This is the first time to operate the UCTD system on R/V Mirai. The observation in this cruise is
dedicated to confirm procedures to operate UCTD system on R/V Mirai, to check the data quality, and to
examine some possible patterns of the observation in near future.
(3)
Methods
The UCTD system, manufactured by Oceanscience Group, is utilized in this cruise.
The system consists of the probe unit and on-deck unit with the winch and the rewinder, as in Fig.
1. After spooling the line for certain length onto the probe unit (in “tail spool” part), the probe unit is
released from the vessels into the ocean, and then measure temperature, conductivity and pressure during
its free-fall with speed of roughly 4 m/s in the ocean. The probe unit is physically connected to the winch
on the vessel by line. Releasing the line from the tail spool ensure the probe unit to be fall without
physical forcing by the movement of the vessel. After the probe unit reaches the deepest layer for
observation, it is recovered by using the winch on the vessel. The observed data are stored in the
memory within the probe unit. The dataset can be downloaded into PCs via Bluetooth communication on
the deck.
The specifications of the sensors are in Table 5.16-1. The UCTD system used in this cruise can
observe temperature, conductivity and pressure from surface to 1000 m depth with 16 Hz sampling rate.

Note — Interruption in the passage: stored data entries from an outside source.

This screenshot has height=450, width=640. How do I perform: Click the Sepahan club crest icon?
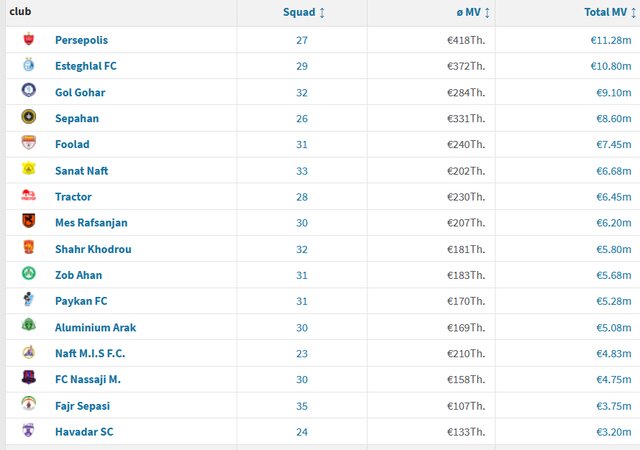(x=28, y=118)
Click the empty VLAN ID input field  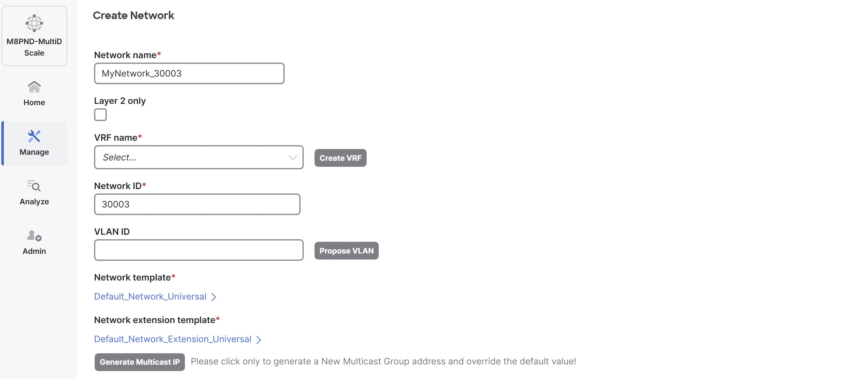pos(199,250)
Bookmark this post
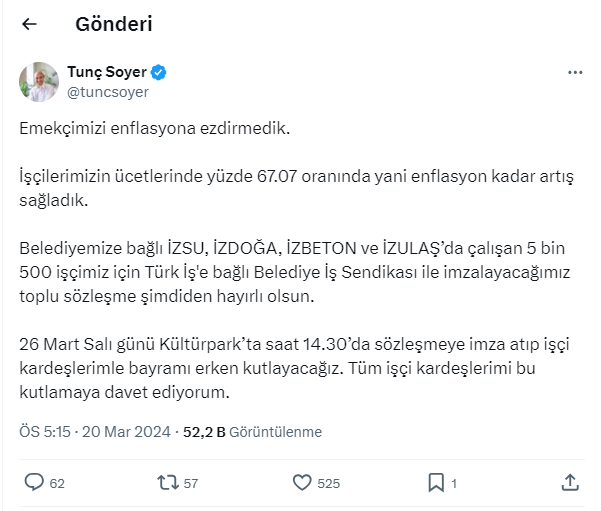 (x=436, y=482)
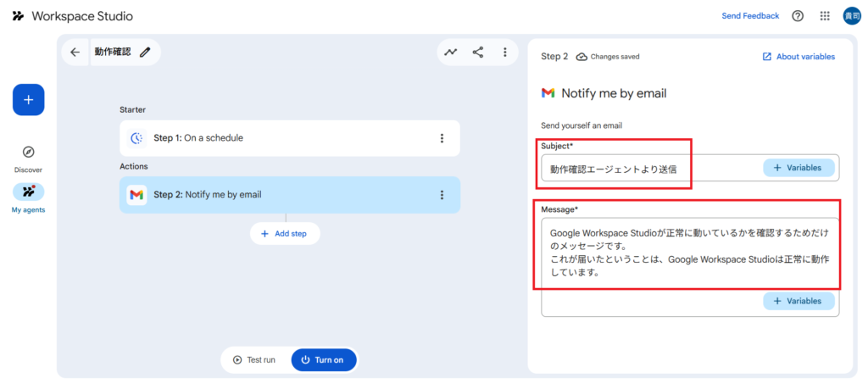Toggle the agent with Turn on
The image size is (868, 389).
(x=323, y=360)
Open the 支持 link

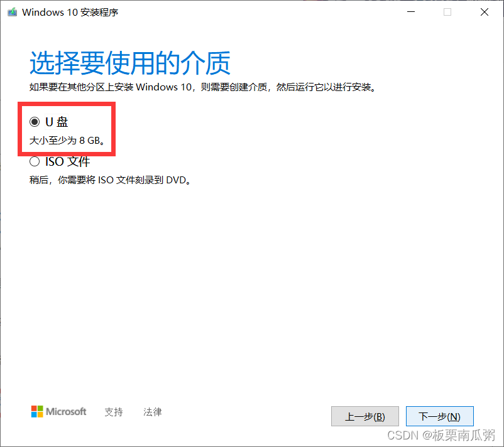[114, 412]
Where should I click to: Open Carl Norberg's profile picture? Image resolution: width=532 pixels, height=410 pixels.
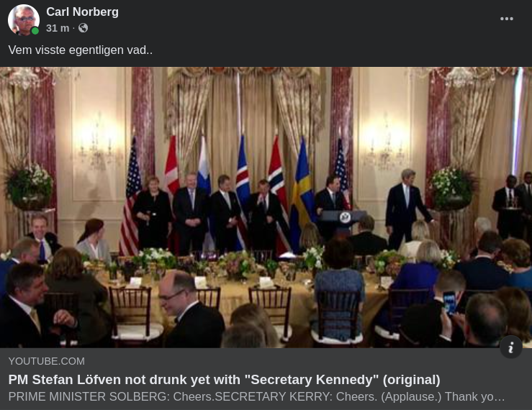pos(23,19)
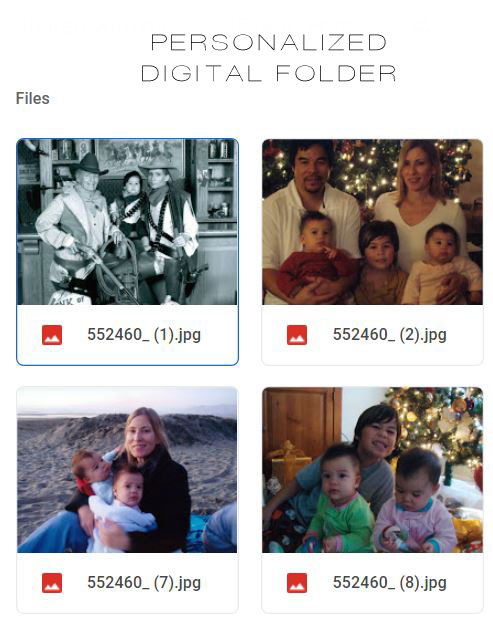
Task: Select the image file icon next to 552460_ (7).jpg
Action: click(x=52, y=583)
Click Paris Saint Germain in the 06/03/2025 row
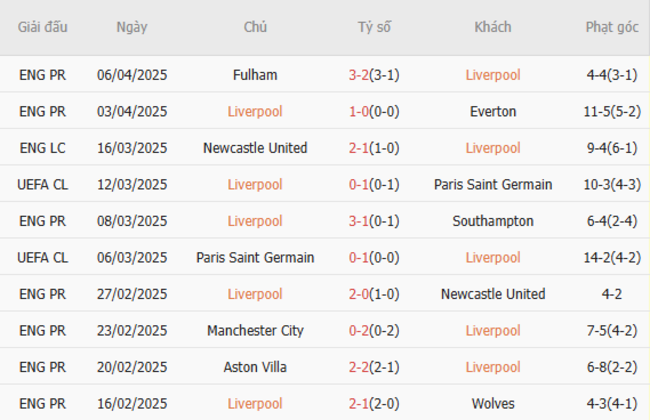Viewport: 650px width, 420px height. tap(255, 258)
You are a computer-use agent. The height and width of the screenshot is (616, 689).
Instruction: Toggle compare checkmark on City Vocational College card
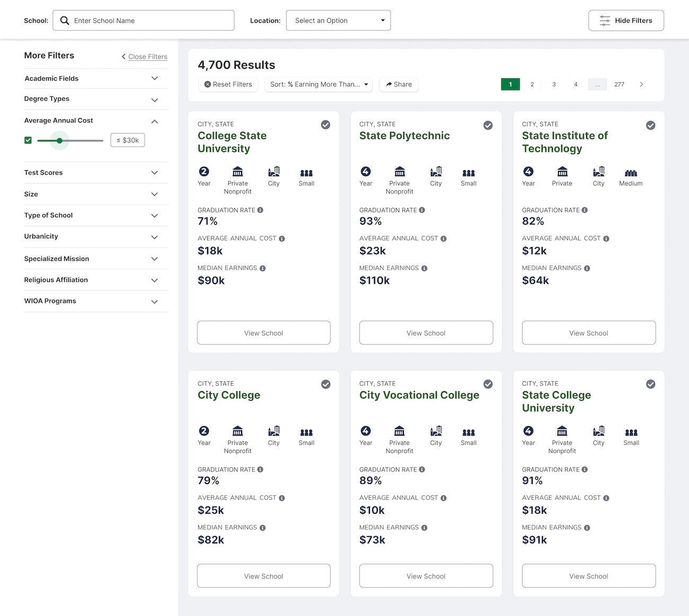pyautogui.click(x=488, y=384)
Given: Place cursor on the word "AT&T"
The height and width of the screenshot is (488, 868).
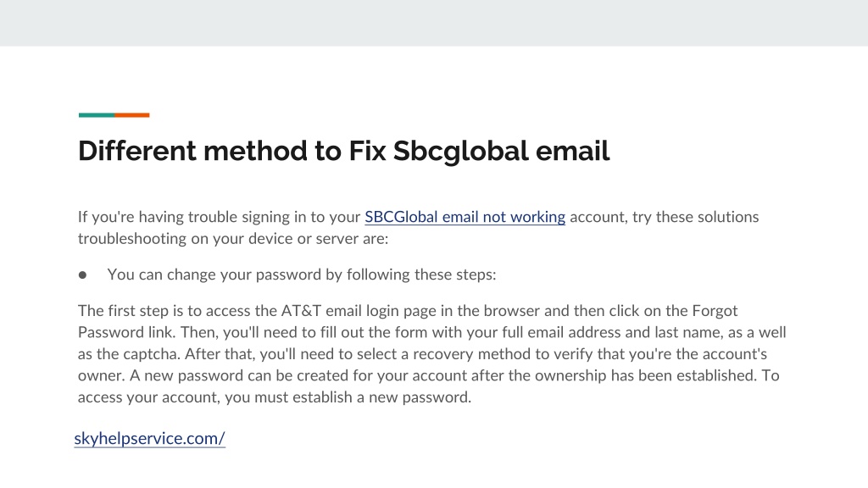Looking at the screenshot, I should 301,310.
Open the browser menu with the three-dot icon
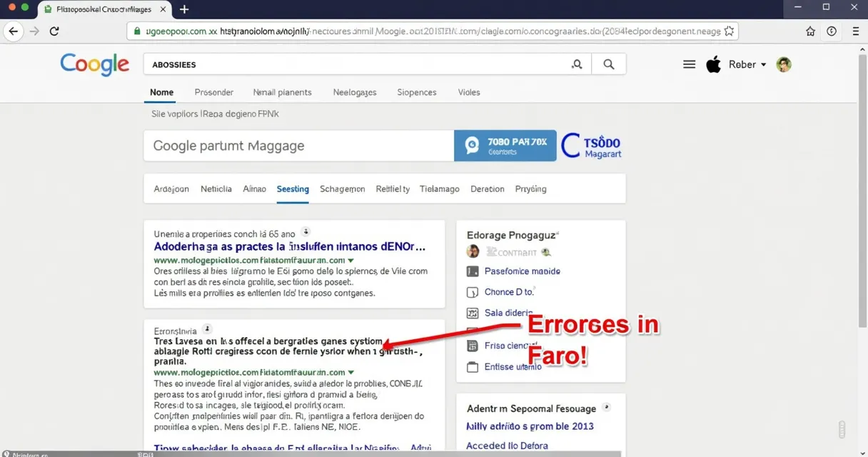The image size is (868, 457). (854, 31)
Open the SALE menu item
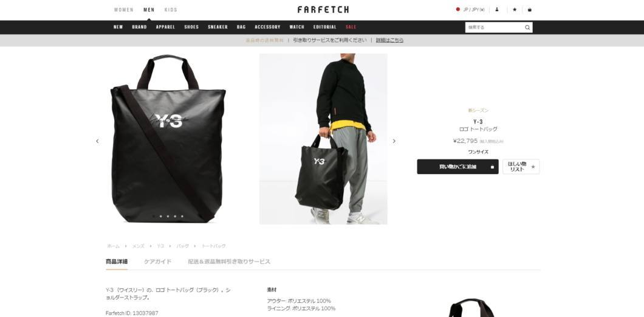 351,27
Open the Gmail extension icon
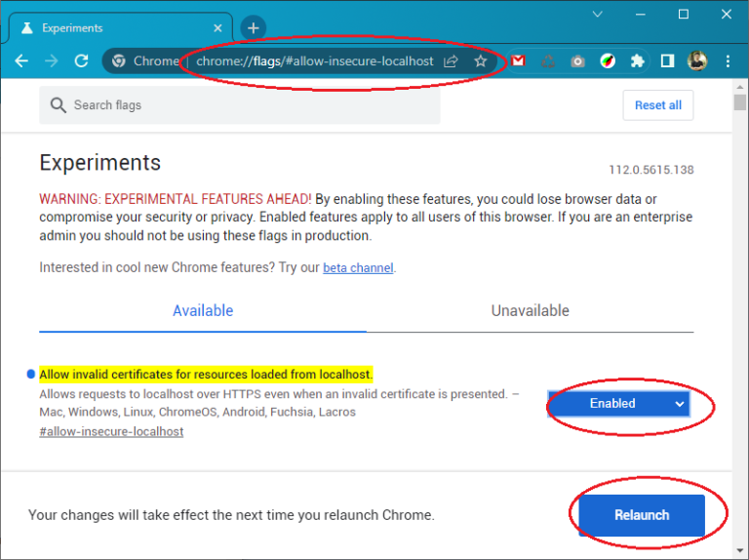The width and height of the screenshot is (749, 560). pos(519,60)
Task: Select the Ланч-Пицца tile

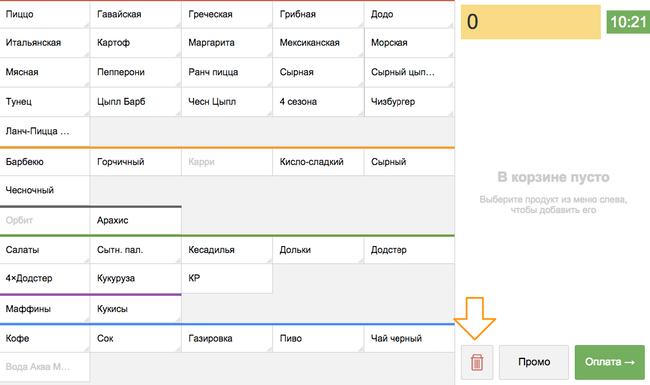Action: [x=44, y=131]
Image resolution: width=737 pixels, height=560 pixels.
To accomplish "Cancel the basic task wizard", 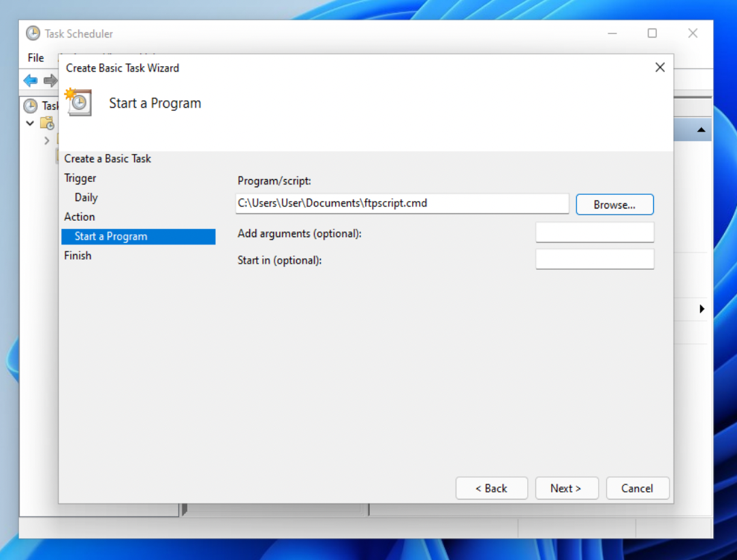I will point(637,488).
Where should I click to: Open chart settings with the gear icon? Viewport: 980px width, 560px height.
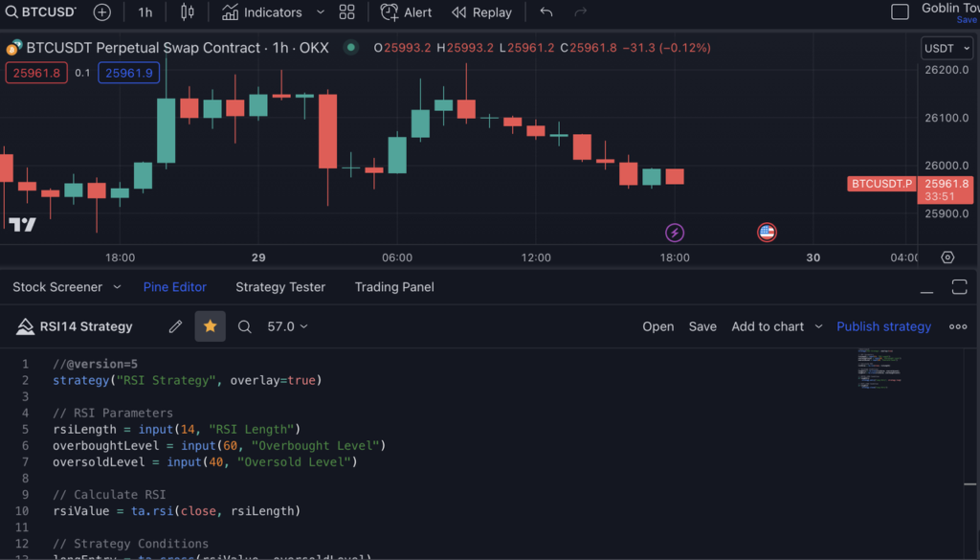point(947,257)
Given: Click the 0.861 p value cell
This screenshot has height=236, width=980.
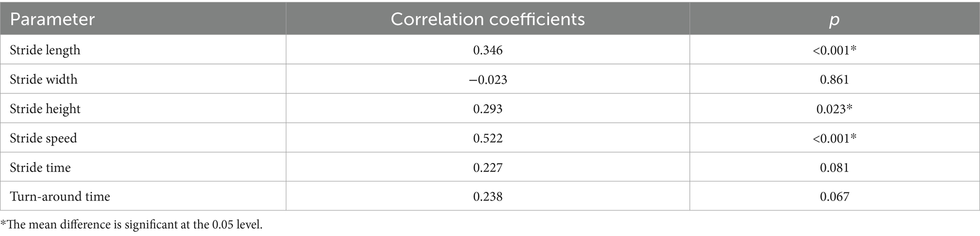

During the profiling, the vessel can be cruised (straight line recommended). The manufacturer
recommends the maximum speed of the vessel during the profiling as in Table 5.16-2. In this cruise, we
examine various cruising speed up to 12 knot and confirm there are no apparent problem for the
examined speeds.
Table 5.16-1: Specification of the sensors of the UCTD system in this cruise.
Parameter
Accuracy
Resolution
Range
Temperature (deg.C)
0.004
0.002
-5 to 43
Conductivity (S/m)
0.0003
0.0005
0 to 9
Pressure (dbar)
1.0
0.5
0 to 2000
Table 5.16-2: Maximum speed of the vessel during profile, recommended by the manufacturer.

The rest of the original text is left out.